You can hopefully put the pieces together connecting this to each of the aforementioned tales by this point, but watching these characters cross paths and picking out how Sondheim and Lapine tweaked their well-known stories in big and small ways is where the film gets its energy. That and the agile vocal performances from almost all the main actors in it. To no one’s surprise, Anna Kendrick is a standout as the put-upon Cinderella and Johnny Depp’s few scenes as The Big Bad Wolf carry a strong whiff of the sexual tension that imbued the stage production. The real show-stoppers, however, are Chris Pine and Billy Magnussen, who play sibling princes overcome with romantic longing (for Cinderella and Rapunzel, respectively) and let it all out in “Agony,” a hilarious and perfectly overwrought musical number staged on a babbling brook.

This filmic adaptation of Into The Woods can’t maintain the energy of its first half, unfortunately. The post-fake out happy ending third act is a schlep, not helped by the film’s chastening of a key relationship and the survival of another character knocked off in the stage version. Both felt essential to the original and hurt this adaptation by being brushed aside. There’s also the question of where the $50 million budget for the film went outside of the fine costumes and (likely) the salaries of the cast and crew: for a company known to bring such visual flair to its films, there’s little of that brought to the fore here.
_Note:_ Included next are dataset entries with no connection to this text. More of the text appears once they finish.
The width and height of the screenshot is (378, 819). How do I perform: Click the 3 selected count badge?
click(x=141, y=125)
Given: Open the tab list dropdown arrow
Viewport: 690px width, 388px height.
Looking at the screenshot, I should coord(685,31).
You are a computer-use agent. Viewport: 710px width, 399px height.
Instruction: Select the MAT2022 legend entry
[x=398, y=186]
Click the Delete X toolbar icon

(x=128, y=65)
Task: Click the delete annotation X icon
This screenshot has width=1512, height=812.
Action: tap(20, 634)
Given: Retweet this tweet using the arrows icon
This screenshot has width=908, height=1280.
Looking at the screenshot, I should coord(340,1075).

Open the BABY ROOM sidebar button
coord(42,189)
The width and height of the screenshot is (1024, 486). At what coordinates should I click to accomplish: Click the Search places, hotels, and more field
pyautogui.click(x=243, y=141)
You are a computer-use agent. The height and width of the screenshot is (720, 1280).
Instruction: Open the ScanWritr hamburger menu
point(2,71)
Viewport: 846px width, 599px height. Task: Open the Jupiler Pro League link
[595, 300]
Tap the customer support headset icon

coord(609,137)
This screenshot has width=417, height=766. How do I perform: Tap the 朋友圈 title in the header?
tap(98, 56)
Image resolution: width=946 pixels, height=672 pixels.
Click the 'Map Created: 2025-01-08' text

To that last note, it feels like Disney is getting ahead of itself by anticipating the future success of this film on DVD/Blu-ray and streaming services with this production. And many of the scenes in the titular forest might actually be aided by being squeezed into the claustrophobic confines of a flat screen TV or laptop. But like so many of the other edits, adjustments, and rewrites done to this material, it puts the film at a serious disadvantage, ensuring that viewers keep one foot rooted in reality rather than letting them get lost in the forest with their onscreen companions.